- Born: 25 May 1950 (age 76) Yerevan, Armenian SSR, Soviet Union
- Height: 5 ft 5 in (165 cm)

Gymnastics career
- Discipline: Men's artistic gymnastics
- Country represented: Soviet Union
- Medal record
Olympic Games
| Silver medal – second place | 1972 Munich | Team competition |
World Championships
| Silver medal – second place | 1974 Varna | Team competition |

= Edvard Mikaelian =

Soviet Armenian artistic gymnast (born 1950)

Edvard Mikaelian (Էդվարդ Միքայելյան, born 25 May 1950 in Yerevan, Armenian SSR) is a former Soviet Armenian artistic gymnast. He was awarded the Master of Sport of the USSR, International Class title in 1972.

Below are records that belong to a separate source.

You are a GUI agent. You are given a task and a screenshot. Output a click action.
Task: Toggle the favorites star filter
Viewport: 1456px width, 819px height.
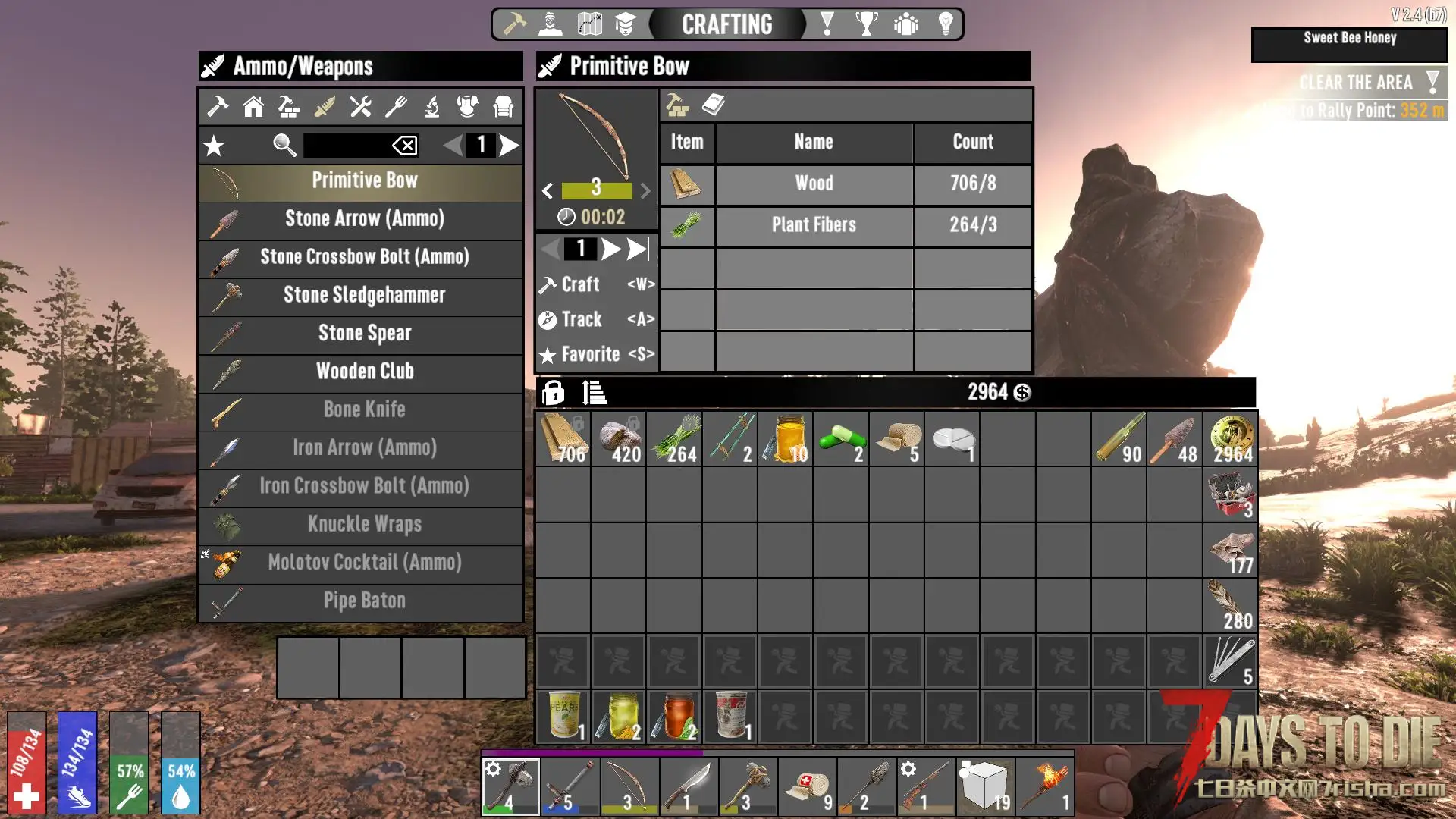coord(215,145)
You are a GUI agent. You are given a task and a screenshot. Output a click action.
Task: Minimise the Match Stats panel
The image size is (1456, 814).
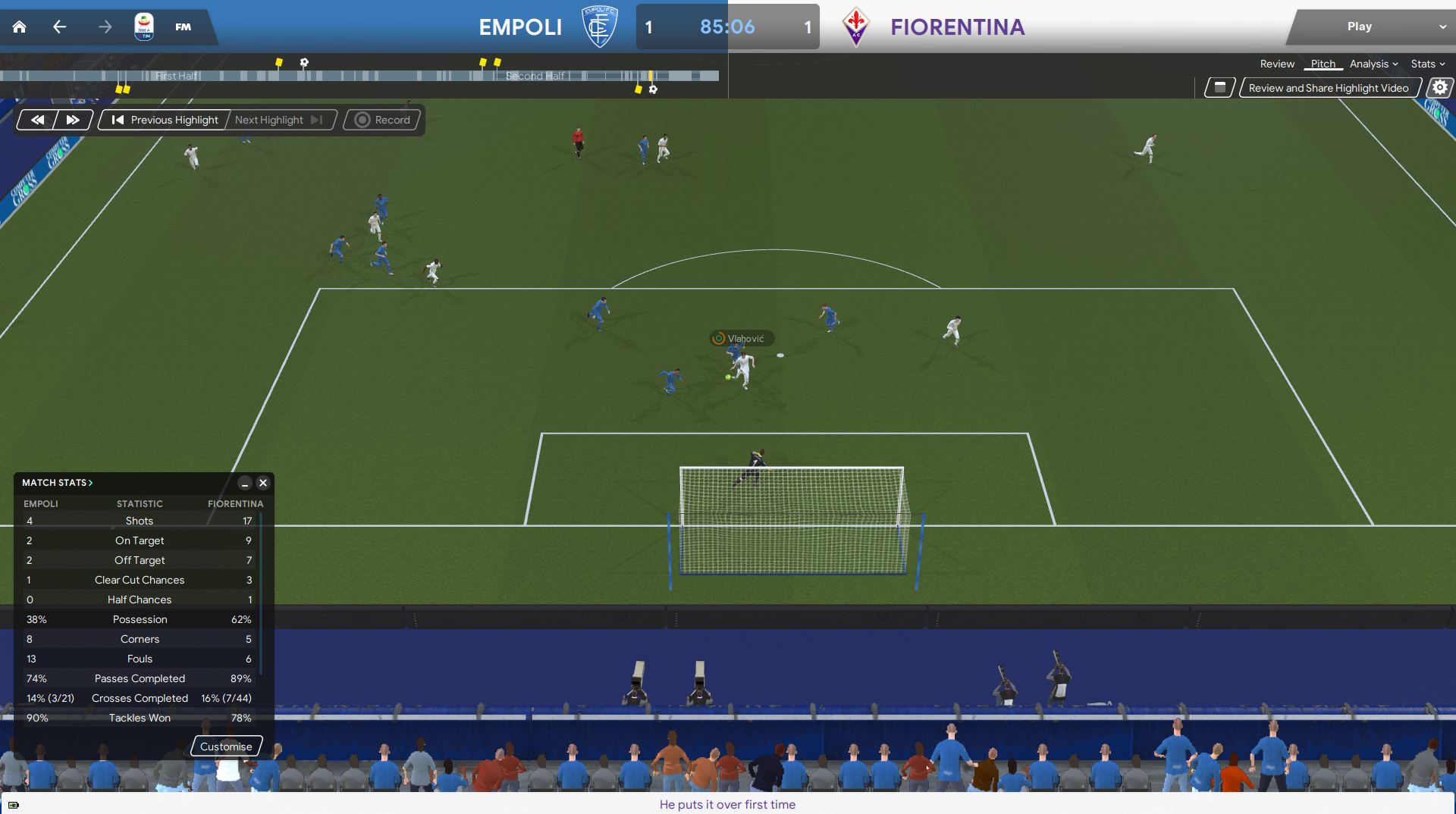pyautogui.click(x=244, y=483)
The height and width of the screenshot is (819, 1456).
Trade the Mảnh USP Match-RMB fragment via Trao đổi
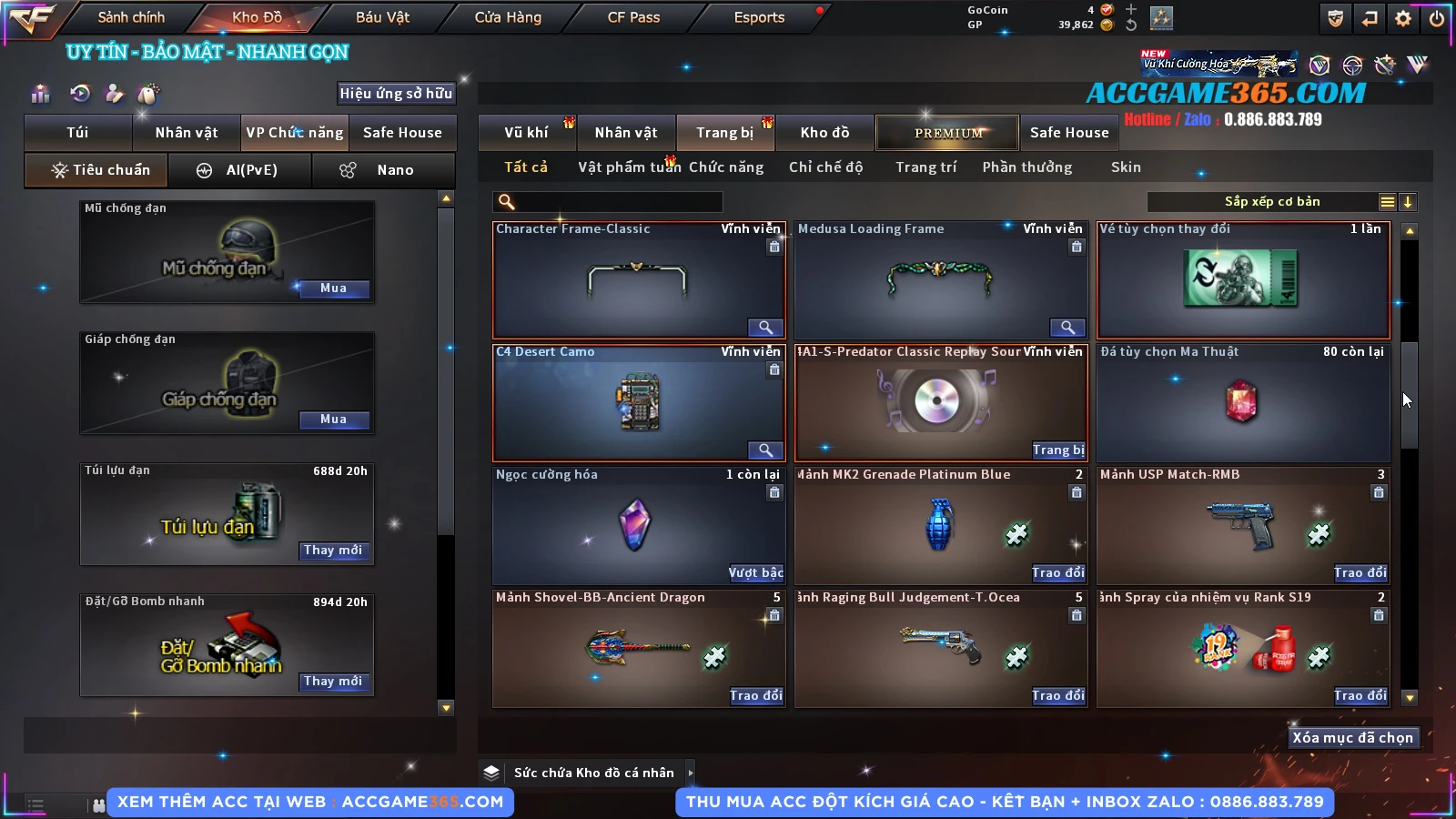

Mikaelian started gymnastics in 1960 under the direction of the honored coach of the Armenian SSR, Leonid Zakharyan. He was a member of the USSR national gymnastics team from 1967 to 1974. During that time, Mikaelian competed at the 1972 Summer Olympics in Munich. He participated in every artistic gymnastics event and was a member of the silver medal-winning team in the Team All-Around. He also competed at the 1974 World Artistic Gymnastics Championships in Varna, where the Soviet team once again won a silver medal. In 1976, he completed his career.

Mikaelian later engaged in coaching. From 1993 to 1994, he was the head coach of the Armenian national gymnastics team.

==Personal life==
Edvard's younger brother, Ruben, was also a gymnast who became a USSR Champion on the pommel horse in 1975.